Michaux, Un Barbare en Asie (chapitre 'Un barbare au Japon') :
"Le Japon a la manie de nettoyer.
Or, un lavage, comme une guerre, a quelque chose de puéril, parce qu'il faut recommencer après quelque temps.
Mais le Japonais aime l'eau, et le « Samouraï », l'honneur, et la vengeance. Le « Samouraï » lave dans le sang. Le Japonais lave même le ciel.

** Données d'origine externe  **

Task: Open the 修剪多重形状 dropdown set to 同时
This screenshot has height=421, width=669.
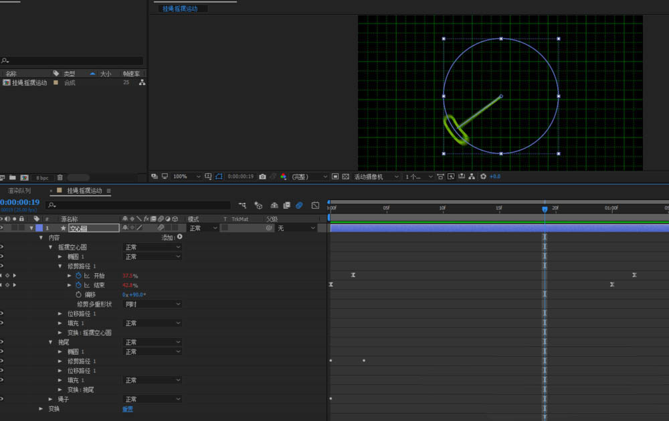Action: pyautogui.click(x=153, y=304)
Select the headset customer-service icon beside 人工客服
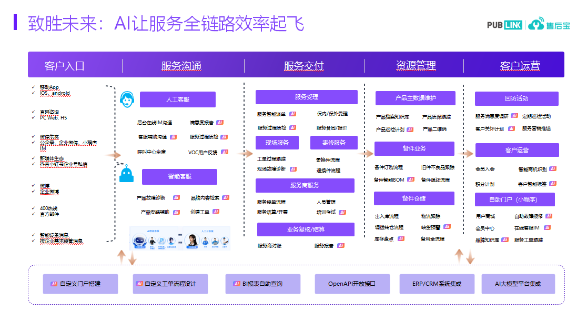The image size is (587, 330). coord(126,99)
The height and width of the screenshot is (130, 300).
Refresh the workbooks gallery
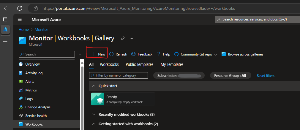118,54
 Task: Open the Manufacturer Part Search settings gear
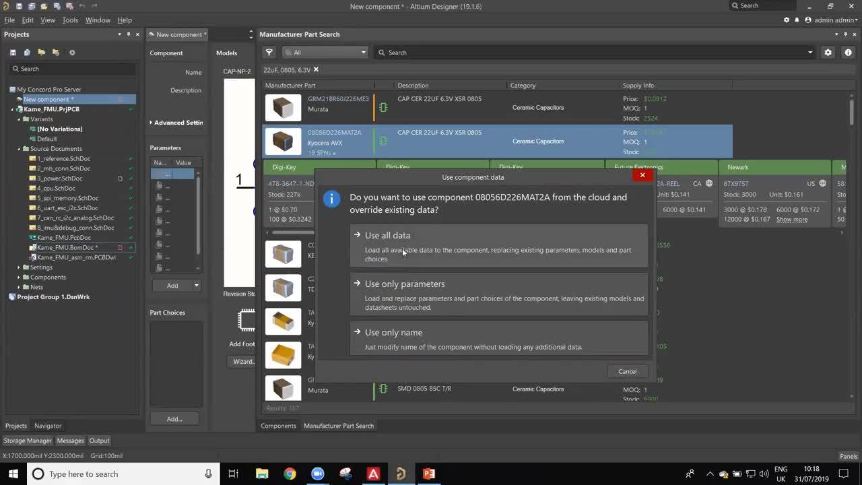pyautogui.click(x=828, y=52)
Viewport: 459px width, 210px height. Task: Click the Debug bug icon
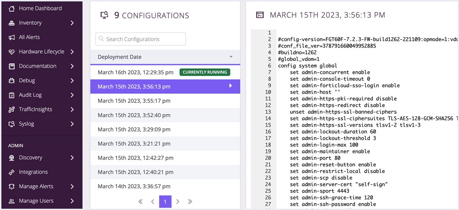11,81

Dans quel tableau japonais avez-vous vu un ciel sale ? Et pourtant !
Il ratisse aussi les vagues.
Un éther pur et glacé règne entre les objets qu'il dessine ; son extraordinaire pureté est arrivée à faire croire merveilleusement clair leur pays où il pleut énormément.
Plus claires seraient encore si c'est possible leur musique, leurs voix de jeunes filles, pointues et déchirantes, sorte d'aiguilles à tricoter dans l'espace musical.
Comme c'est loin de nos orchestres à vagues de fond, où dernièrement est apparu ce noceur sentimental appelé saxophone.
Ce qui me glaçait tellement au théâtre japonais, c'était encore ce vide, qu'on aime pour finir et qui fait mal d'abord, qui est autoritaire, et les personnages immobiles, situés aux deux extrémités de la scène, gueulant et se déchargeant alternativement, avec une tension proprement effroyable, sorte de bouteilles de Leyde vivantes."